--- BEGIN Text block ---
# Anybody heard a Onkyo Pro PR-SC885 or Integra 9.8?



## Kevin R (Jan 3, 2009)

I'm getting impatient on waiting on Emotiva so I am thinking about picking one of these up? Anybody heard it or heard of it? It's apparently the Integra 9.8. Seems to have everything I need (HDMI, balanced outs, two HDMI outs, etc) but from what I've read it's constantly getting software updates. Here's a direct link to the preamp. I ask because it looks like I can get a refurb for under $700.


----------



## mannoiaj (Jun 23, 2009)

http://shoponkyo.com/detail.cfm?productid=PR-SC885&modelid=164&group_id=1&detail=1&ext_war=1

If you log in there is a special price $599 free shipping. Thats a bang for your buck pre/pro.


----------



## Kevin R (Jan 3, 2009)
--- END Text block ---
Prompt 1: Repeat the rows below word for word, leaving out the pictures.
--- BEGIN Source records ---
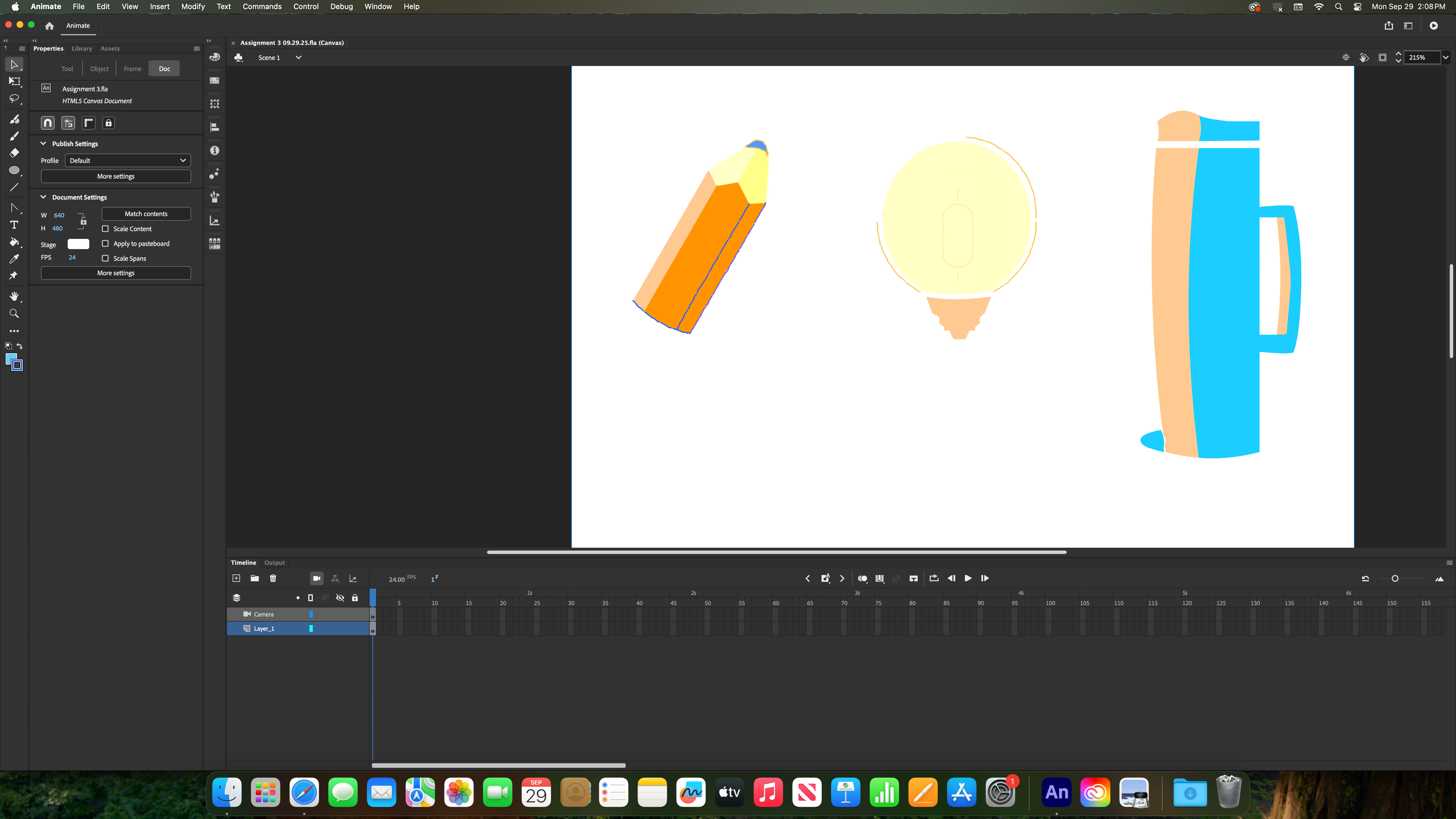Screen dimensions: 1456x819
Task: Collapse the Document Settings section
Action: click(44, 197)
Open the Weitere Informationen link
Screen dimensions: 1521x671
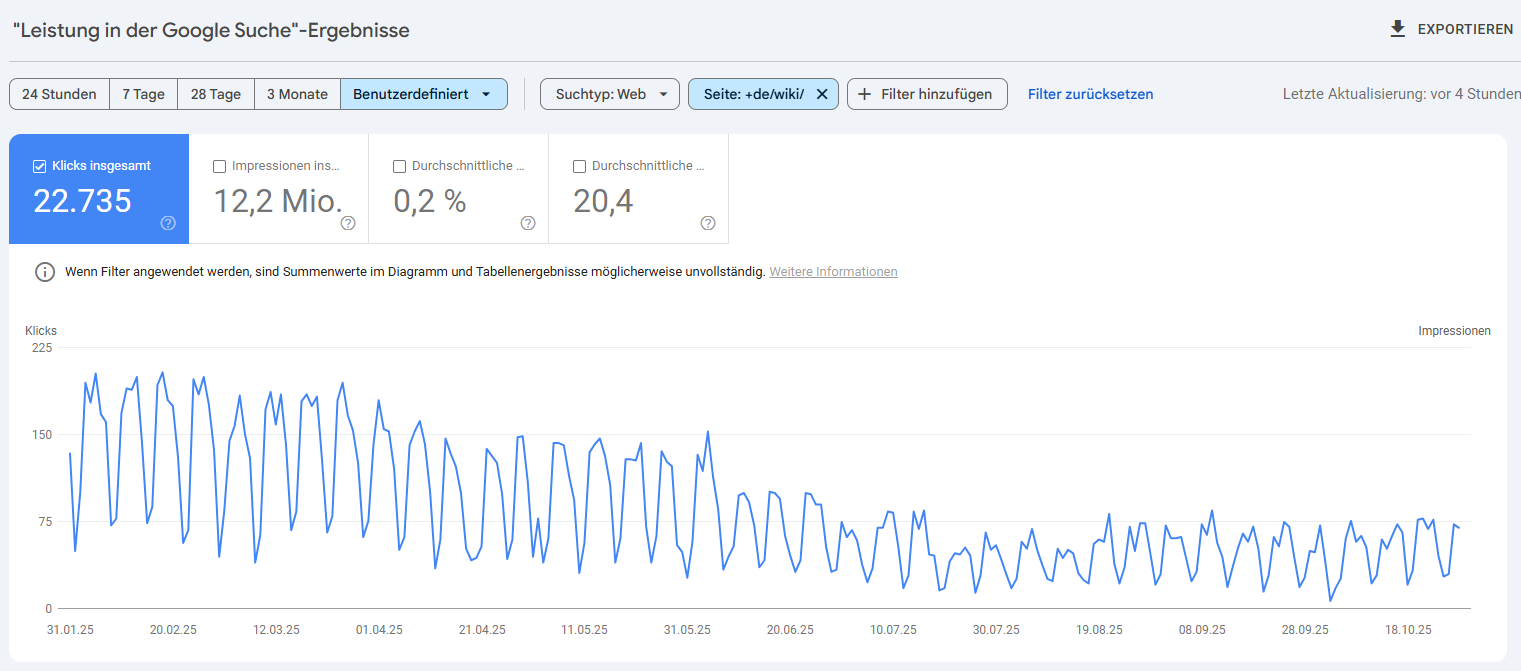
--- END Source records ---
Prompt 2: From the forum thread about the Onkyo preamp, reproduce the passage exactly, beginning at the words "I'm getting impatient" and stopping after "(Jun 23, 2009)".

Answer 1:
Screen dimensions: 1456x819
Task: Collapse the Document Settings section
Action: click(44, 197)
Open the Weitere Informationen link
Screen dimensions: 1521x671

Answer 2:
I'm getting impatient on waiting on Emotiva so I am thinking about picking one of these up? Anybody heard it or heard of it? It's apparently the Integra 9.8. Seems to have everything I need (HDMI, balanced outs, two HDMI outs, etc) but from what I've read it's constantly getting software updates. Here's a direct link to the preamp. I ask because it looks like I can get a refurb for under $700.


----------



## mannoiaj (Jun 23, 2009)